BACKGROUND OF THE INVENTION

This invention relates to the comminution of minerals and, more particularly, but not exclusively, is concerned with the comminution of the harder varieties of natural calcium carbonate such as calcite marble, vein calcite, dolomite and limestone, in order to provide fine particulate calcium carbonate suitable for use as a pigment or filler material.

Conventionally the harder types of calcium carbonate are quarried by blasting and the large lumps of rock thus liberated are broken down in heavy duty crushers. The final product of the crushing plant is generally chippings having a maximum particle size of about 20 mm. These chippings are then further reduced in size by milling in a ball mill charged with a suitable grinding medium which may conveniently be flint pebbles having diameters of about 50-100 mm although other grinding media may equally well be used. The ball milling step may be performed wet or dry but when the product is required to be comminuted further it is preferred to grind the chippings in the form of an aqueous slurry.

The ball mills conventionally used have the disadvantages that their capital cost is high and that the amount of energy which can be brought to bear on the feed material is governed by the weight of the grinding medium and the maximum distance through which they can fall under gravity which is generally a little less than the internal diameter of the mill. For this reason the grinding efficiency of a ball mill, measured in terms of the weight of feed per hour which can be reduced to a given particle size, tends to be rather low. In addition, the cost of maintaining a conventional ball mill may be high because it is supported at each end in heavy roller or ball bearings which are subject to wear and must be renovated at frequent intervals. Also, while grinding the feed, the grinding balls or pebbles themselves become abraded or fractured to some extent and the product may therefore become contaminated with the material of which the pebbles or balls are constituted.

SUMMARY OF THE INVENTION

According to the present invention there is provided a method of comminuting a mineral, which comprises the following steps:

(i) breaking any large lumps of mineral present to obtain a product substantially all of which consists of pieces not larger than 20 mm;

(ii) introducing into a grinding chamber which has an internal, rotatable impeller driven by an electric motor, water, a dispersing agent and the product of step (i);

(iii) agitating the contents of said grinding chamber; and

(iv) continuously withdrawing from the grinding chamber a slurry of comminuted mineral;

wherein there is present in said grinding chamber during the agitation of said slurry no particulate solid material other than said mineral; and wherein the rates of introducing said water, said dispersing agent and said product of step (i) into said grinding chamber and the rate of withdrawing the slurry of comminuted mineral from the grinding chamber are such that the slurry of comminuted mineral withdrawn from the grinding chamber contains at least 50% by weight of solids, the volume of material in the grinding chamber is maintained substantially constant, and the power consumed by the electric motor driving said impeller is maintained between upper and lower limits.

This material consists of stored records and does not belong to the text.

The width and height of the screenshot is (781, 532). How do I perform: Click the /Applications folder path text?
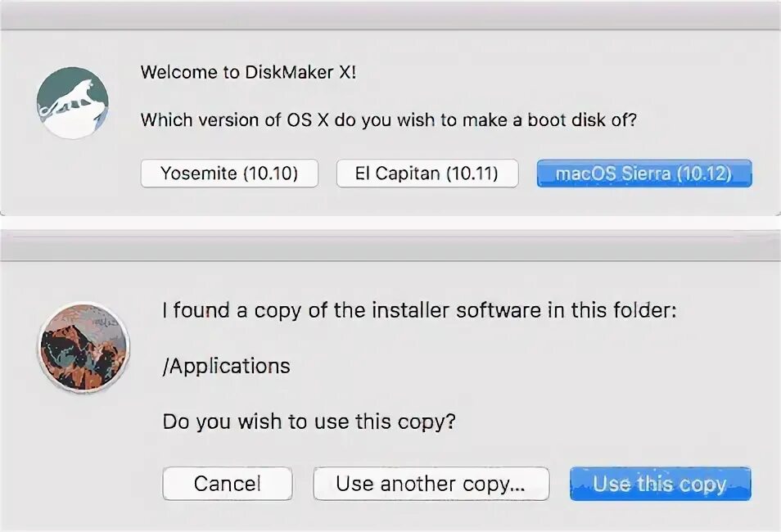click(x=226, y=366)
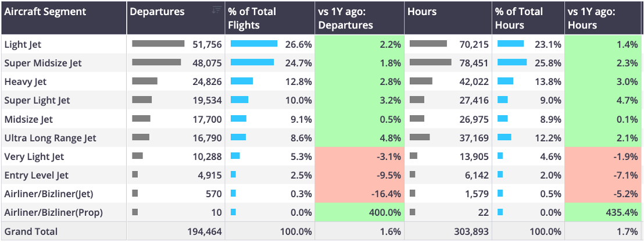This screenshot has height=242, width=644.
Task: Click the sort icon in Departures header
Action: click(216, 10)
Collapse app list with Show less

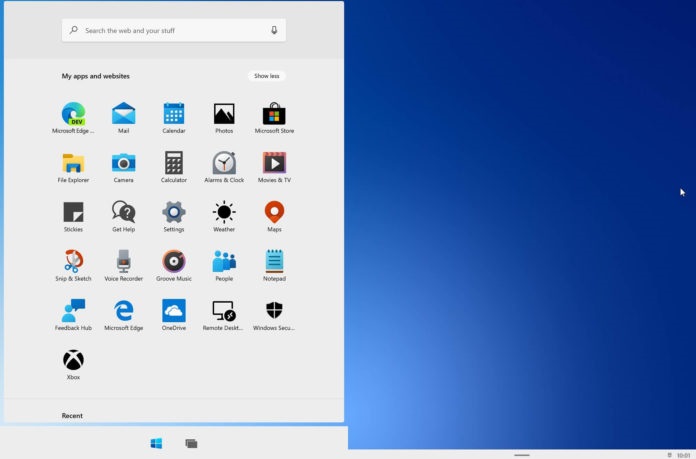tap(267, 76)
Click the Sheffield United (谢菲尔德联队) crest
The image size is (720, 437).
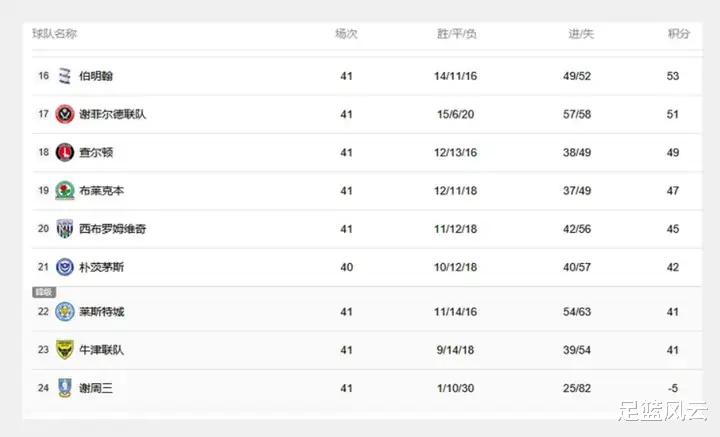coord(65,114)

The method of the invention will now be exemplified by reference to its application to the comminution of calcium carbonate minerals.

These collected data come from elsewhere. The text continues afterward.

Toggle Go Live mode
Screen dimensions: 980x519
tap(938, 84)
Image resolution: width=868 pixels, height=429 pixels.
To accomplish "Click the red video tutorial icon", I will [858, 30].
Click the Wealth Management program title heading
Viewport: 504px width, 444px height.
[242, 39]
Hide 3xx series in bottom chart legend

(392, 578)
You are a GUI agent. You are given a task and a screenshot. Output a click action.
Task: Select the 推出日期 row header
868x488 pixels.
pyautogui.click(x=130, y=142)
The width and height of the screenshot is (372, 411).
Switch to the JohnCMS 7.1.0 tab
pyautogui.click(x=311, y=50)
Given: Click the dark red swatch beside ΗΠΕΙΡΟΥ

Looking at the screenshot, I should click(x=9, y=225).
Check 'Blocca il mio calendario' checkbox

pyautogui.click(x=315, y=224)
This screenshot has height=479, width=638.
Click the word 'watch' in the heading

In step (i) of the method separate batches of calcium carbonate mineral may be crushed to different extents, or the particle size distribution of the crushed mineral may be modified by sieving, to give products which can be combined together in any proportion to give a blend which has a particularly advantageous particle size distribution.

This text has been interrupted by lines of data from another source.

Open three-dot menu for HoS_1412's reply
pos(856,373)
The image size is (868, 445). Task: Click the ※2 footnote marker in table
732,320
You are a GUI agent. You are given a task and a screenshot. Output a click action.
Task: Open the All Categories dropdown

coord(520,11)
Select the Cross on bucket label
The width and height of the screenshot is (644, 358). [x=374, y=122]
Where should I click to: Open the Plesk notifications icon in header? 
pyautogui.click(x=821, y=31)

In step (ii) of the method the dispersing agent may be a water-soluble salt of a polysilicic acid, or a water-soluble organic polymeric material, for example a water soluble salt of a poly(acrylic acid) or of a poly (methacrylic acid) having a number average molecular weight not greater than 5,000 or a copolymer of the type disclosed in British Patent Specification No. 1,414,964. The amount of dispersing agent used will generally be in the range of from 0.1% to 0.6% by weight, based on the dry weight of calcium carbonate mineral.

In step (iii) of the method, the agitation of the slurry is carried out under conditions such that the amount of energy dissipated in the slurry is preferably at least 30 horsepower hours per ton of dry calcium carbonate but not normally more than 250 horsepower hours per ton of dry calcium carbonate (80-650 kJkg.sup.-1).

In step (iv) of the method, the comminuted calcium carbonate mineral is advantageously withdrawn from the grinding chamber of the attrition grinding mill through a sieve of appropriate aperture size. Advantageously, the attrition grinding mill is of the type described in U.S. Pat. No. 3,995,817 and the outlet means is fitted with a sieve which retains coarse particles but allows a slurry of fine particles to pass therethrough. In one embodiment of such an attrition grinding mill the aperture size of the sieve is conveniently in the range from 0.1 to 0.5 mm (i.e. between No. 150 mesh and No. 30 mesh British Standard Sieve).

In steps (ii), (iii) and (iv) of the method the rates at which water, dispersing agent and calcium carbonate mineral are introduced into the grinding chamber of the attrition grinding mill in step (ii) and the rate at which the slurry of comminuted calcium carbonate is withdrawn from the grinding chamber in step (iv) are preferably such that the solids content of the slurry withdrawn from the grinding chamber is at least 60% by weight but not greater than 80% by weight, the volume of material in the grinding chamber is maintained substantially constant, and the power consumed by the electric motor driving the impeller is maintained between predetermined upper and lower limits, the upper limit being such that the current drawn by the motor at a given voltage is from 70 to 98%, preferably from 90 to 97%, of full-load current and the difference between the upper and lower limit is from 5 to 50%, preferably 20 to 30%, of the upper limit. These requirements have been found to be necessary in order to maintain the weight throughout of solids at or near the capacity of the attrition grinding mill.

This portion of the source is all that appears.